Part-19: GCE Ops Agent: Logging & Monitoring in Google Cloud Platform (GCP)



This content originally appeared on DEV Community and was authored by Latchu@DevOps

When running workloads on Google Compute Engine (GCE), monitoring and logging are critical to keeping your systems healthy and your applications reliable. Google now recommends using the Ops Agent — a modern, unified solution for collecting logs, metrics, and traces from your VMs.

Let’s break it down. 👇

Why Ops Agent?

Google had legacy agents for logging and monitoring, but:

  • ❌ No new feature development
  • ❌ No support for newer OS versions
  • ⚠ Maintenance-only mode

That’s why Ops Agent is the recommended choice for all new workloads. If you’re still running the old agents, it’s time to migrate.

What is Ops Agent?

Ops Agent is a single agent that runs on Compute Engine VMs to:

  • 📜 Collect logs → send to Cloud Logging
  • 📊 Collect metrics & traces → send to Cloud Monitoring
  • 🛠 Uses Fluent Bit for logs
  • 🛠 Uses OpenTelemetry Collector for metrics & traces

It’s designed for both Linux and Windows VMs, with flexible installation options.

gcp-ops-1

Key Features

🔧 Installation & Management

You can deploy Ops Agent in multiple ways:

  • Auto-install during VM creation
  • Fleet installation using gcloud or automation tools like Ansible, Chef, Puppet, Terraform
  • Agent policies via CLI
  • Manual install on individual VMs

📝 YAML-based Configuration

  • Simple and flexible config files
  • Easy customization for log collection, parsing, and filtering

Logging Features

🚀 Better performance than the legacy logging agent

📂 Collects logs from:

  • System logs (/var/log/syslog, /var/log/messages)
  • File-based logs (customizable paths)
  • TCP protocol streams
  • Forward protocol (Fluent Bit/Fluentd)

# Supplied material
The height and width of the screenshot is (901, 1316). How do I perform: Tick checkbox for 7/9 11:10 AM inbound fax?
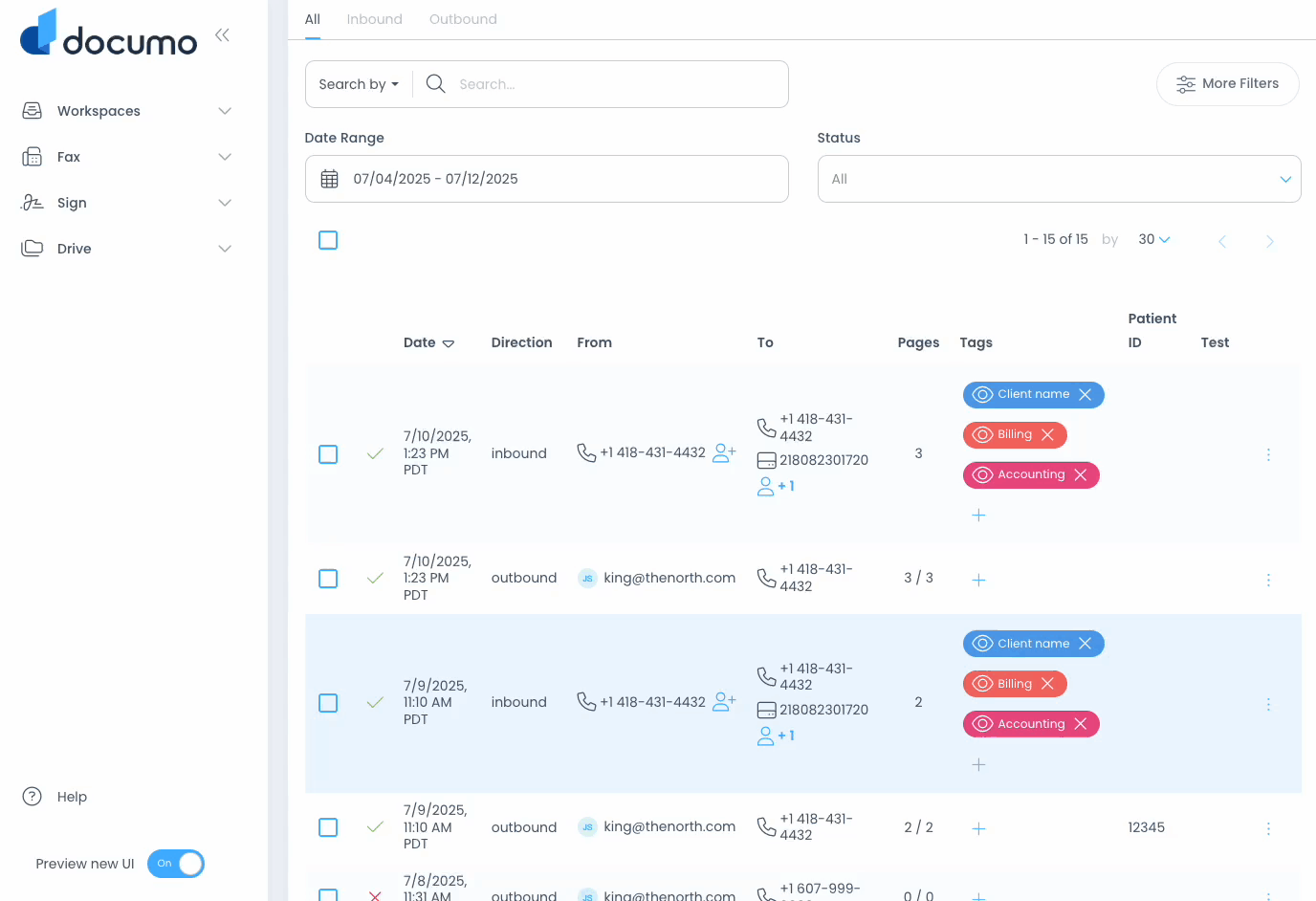click(x=328, y=703)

# Work to complete
1. Check each statement against the Ops Agent article. For each, answer yes or no and quote the words of the article that decide it.
(a) Ops Agent relies on Fluent Bit to handle logs.
(b) The legacy logging and monitoring agents are still getting new features.
(c) Ops Agent is meant only for Linux VMs.
2. Reproduce the part of the Ops Agent article that opens with the words containing "Google had legacy" and closes with "time to migrate.".

# Expected results
1.
(a) Yes: "Uses Fluent Bit for logs"
(b) No: "No new feature development"
(c) No: "It’s designed for both Linux and Windows VMs"

2.
Google had legacy agents for logging and monitoring, but:

  • ❌ No new feature development
  • ❌ No support for newer OS versions
  • ⚠ Maintenance-only mode

That’s why Ops Agent is the recommended choice for all new workloads. If you’re still running the old agents, it’s time to migrate.